I've also been digging into the work of Derrick Bell, whose actual (as opposed to mythical) critical race theory is grounded in a highly pessimistic view of American history. According to Bell, the success of the civil rights movement was down to a convergence of interests, not a moral change of heart by white Americans. The Cold War made Jim Crow a counterproductive embarrassment in a decolonizing world, and thus white elites had to acquiesce to protestors. Not out of conviction, but out of material benefit. 

I am not sure if I 100% back all of these ideas, but I do think that some pessimism can be useful right now. Yes, pessimism can curdle into toxic inaction and apathy. However, we don't talk enough about how optimism enables deadly complacency.
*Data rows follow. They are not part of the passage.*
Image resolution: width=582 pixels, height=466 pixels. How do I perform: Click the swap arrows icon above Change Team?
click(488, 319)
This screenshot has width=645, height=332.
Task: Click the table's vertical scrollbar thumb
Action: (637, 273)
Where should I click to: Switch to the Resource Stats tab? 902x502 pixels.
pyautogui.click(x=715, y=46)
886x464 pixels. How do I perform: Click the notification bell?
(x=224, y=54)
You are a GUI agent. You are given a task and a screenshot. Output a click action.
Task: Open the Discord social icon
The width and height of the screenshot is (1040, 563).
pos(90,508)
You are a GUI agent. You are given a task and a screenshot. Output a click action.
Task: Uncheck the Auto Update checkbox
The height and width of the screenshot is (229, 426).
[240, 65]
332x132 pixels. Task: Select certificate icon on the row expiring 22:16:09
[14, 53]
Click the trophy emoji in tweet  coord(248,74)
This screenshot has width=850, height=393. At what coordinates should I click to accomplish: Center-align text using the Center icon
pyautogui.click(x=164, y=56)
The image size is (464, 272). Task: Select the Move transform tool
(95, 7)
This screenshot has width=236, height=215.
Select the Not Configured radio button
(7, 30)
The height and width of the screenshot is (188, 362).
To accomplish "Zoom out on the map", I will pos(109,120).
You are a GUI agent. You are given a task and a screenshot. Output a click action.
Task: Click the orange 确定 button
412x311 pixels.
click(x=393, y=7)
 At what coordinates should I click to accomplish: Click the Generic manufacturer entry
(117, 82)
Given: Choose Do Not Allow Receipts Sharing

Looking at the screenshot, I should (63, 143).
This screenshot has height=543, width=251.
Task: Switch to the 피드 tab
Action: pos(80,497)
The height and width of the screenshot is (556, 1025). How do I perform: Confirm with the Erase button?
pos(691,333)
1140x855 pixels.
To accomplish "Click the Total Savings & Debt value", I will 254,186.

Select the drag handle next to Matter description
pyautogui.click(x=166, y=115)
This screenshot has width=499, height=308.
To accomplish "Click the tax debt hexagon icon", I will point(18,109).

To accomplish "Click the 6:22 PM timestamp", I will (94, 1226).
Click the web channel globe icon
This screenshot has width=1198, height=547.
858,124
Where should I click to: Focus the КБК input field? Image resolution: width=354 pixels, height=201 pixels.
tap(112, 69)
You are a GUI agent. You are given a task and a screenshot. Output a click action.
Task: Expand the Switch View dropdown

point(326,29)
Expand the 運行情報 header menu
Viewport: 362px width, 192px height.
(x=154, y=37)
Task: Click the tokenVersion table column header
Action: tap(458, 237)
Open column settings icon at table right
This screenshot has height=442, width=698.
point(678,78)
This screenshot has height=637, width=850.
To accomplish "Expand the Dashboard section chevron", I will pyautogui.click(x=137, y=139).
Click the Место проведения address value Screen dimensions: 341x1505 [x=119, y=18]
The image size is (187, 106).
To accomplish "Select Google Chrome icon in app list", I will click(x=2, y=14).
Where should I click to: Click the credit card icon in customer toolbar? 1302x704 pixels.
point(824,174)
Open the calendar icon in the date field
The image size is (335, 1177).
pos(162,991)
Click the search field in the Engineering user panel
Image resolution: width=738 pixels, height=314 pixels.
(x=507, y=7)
Way too many liberals these days seem to think that history moves in a progressive direction, and that progress is inevitable. They find it to be so inevitable that do not even bother fighting for it. 

We need pessimism because we cannot find a way forward until we fully understand how bad things are and how difficult they will be to change. "Just go out and vote" isn't good enough when the votes are suppressed and the courts rigged. If the system is being rigged by a bunch of proto-fascists, then it is also essential to imagine far more radical adjustments to our frame of government. It also means building strong, lasting movements. Those movements need to be there when the right conditions appear to make change, rare as they are. That work is hard, and takes time. It also pays off. 

The American labor movement built itself up over many decades and faced many setbacks before the New Deal. Because that movement was there, however, it could mobilize in that moment. A similar moment may not come soon. Heck, it might not happen in the next twenty years. Even so, it's time to put away childish notions of history's arc bending without a whole bunch of us making that bend happen. 

I am very pessimistic about the immediate future, but I also know I cannot abandon my children to live the rest of their lives in the kind of world right wingers want to build, We may not be able to stop them for a long, long time, but the only way we ever will is by clearly seeing just exactly what we are up against.